Overview
Resilio Connect Agents are capable of syncing Standard and Special NTFS permissions as well as POSIX.1 permissions. This feature requires a special license with this option included.
Cross-platform synchronization of file permissions
Using Highly Available groups on a system that cannot apply the replicated permissions (for example, on a Linux with replicated NTFS permissions or vise versa) should be avoided. It may lead to unexpected permissions issues and access problems. Always ensure that HA groups are used on systems with compatible file permission structures.Syncing NTFS permissions
There are two modes, configurable in job profile:
1. Don't sync Owner: will synchronize user’s SID and permissions even if such user is not known to target system. Once target OS knows such a user, it’ll resolve SID to proper username. Connect agent must run as Local System to be able to sync permissions.

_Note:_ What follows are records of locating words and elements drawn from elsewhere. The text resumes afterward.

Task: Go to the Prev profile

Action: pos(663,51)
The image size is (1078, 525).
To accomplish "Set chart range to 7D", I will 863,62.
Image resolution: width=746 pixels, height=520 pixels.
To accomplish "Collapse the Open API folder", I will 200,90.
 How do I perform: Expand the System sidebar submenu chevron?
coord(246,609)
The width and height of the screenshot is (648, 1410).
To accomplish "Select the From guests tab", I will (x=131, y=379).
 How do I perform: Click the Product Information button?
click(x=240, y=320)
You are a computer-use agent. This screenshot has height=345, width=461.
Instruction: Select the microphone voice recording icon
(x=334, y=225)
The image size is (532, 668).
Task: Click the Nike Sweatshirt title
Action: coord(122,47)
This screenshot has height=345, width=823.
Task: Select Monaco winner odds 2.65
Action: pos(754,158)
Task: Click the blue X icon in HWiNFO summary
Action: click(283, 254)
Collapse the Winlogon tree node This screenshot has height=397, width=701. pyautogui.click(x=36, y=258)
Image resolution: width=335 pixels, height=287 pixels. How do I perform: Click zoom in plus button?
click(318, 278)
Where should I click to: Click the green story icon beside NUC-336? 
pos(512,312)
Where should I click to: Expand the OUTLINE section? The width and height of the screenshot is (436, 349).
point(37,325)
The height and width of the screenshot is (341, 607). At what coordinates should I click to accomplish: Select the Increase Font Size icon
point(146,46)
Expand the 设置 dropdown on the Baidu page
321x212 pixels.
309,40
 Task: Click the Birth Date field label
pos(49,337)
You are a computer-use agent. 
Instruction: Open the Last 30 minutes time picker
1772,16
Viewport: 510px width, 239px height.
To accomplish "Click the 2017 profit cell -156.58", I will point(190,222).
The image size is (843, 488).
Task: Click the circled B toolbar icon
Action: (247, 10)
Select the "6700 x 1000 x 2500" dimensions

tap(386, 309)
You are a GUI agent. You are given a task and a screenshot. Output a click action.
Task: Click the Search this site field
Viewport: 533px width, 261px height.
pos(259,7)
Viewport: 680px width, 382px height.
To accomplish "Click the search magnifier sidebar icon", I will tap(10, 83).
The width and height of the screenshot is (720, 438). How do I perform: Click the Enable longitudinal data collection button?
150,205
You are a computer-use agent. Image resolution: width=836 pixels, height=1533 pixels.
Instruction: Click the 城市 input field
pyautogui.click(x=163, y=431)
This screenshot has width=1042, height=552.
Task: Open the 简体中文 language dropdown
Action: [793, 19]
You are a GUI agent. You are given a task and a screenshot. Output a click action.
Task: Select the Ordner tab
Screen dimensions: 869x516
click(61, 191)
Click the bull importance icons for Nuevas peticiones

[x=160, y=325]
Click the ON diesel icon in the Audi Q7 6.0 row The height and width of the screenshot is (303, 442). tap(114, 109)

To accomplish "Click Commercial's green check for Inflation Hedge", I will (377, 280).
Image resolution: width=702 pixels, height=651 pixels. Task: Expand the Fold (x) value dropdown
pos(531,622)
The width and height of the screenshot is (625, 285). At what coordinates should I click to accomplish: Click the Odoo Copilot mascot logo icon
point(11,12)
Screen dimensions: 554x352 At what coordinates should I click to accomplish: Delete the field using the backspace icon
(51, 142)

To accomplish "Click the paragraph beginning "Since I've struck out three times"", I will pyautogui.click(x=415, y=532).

2. Sync full ACL: same as above but also includes file/folder owner. Computers need to be in the same domain for the new owner to be applied, and Connect agent must run as domain Admin user. If the target system does not know this user, owner will be the user who runs Agent here.
3. Re-apply local inherited permissions: (available in v3.0.0 and newer) when synchronizing the files, Agent places part downloads into the service .sync directory. The parameter forces the Agent to reset local permissions of file and not inherit them from .sync, but instead inherit from file's parent folder.
NTFS permissions are preserved on non-NTFS filesystems and will be only applied when file again gets to NTFS FS.
Local admin required
The user account running Agent must be local administrator or Local System to be able synchronizing permissionsMemory consumption
Memory consumption may double when syncing NTFS permissions depending on the number ACLs applied per file, for pre-3.0 versions.Agents of version 3.0 may consume more RAM than expected during folder merge for pre-seeded folders). Once folder merge is complete, RAM consumption reduces.
For agent to be able to sync permissions, especially for files accessed over SMB, the user that runs agent's service must be allowed to "Read permissions", "Change permissions", and "Take ownership".
RW to RW synchronization
If your destination contains no data, but you plan to synchronize bi-directionally in future, it is strongly recommended to:
- Create root folder on empty destination where data arrives in advance
- Ensure that this folder does not inherit permissions from its parent and contains permissions that match ones on the source - including sources inherited permissions.
Otherwise agent may synchronize top-level permissions from destination RW machine's root folder back to source.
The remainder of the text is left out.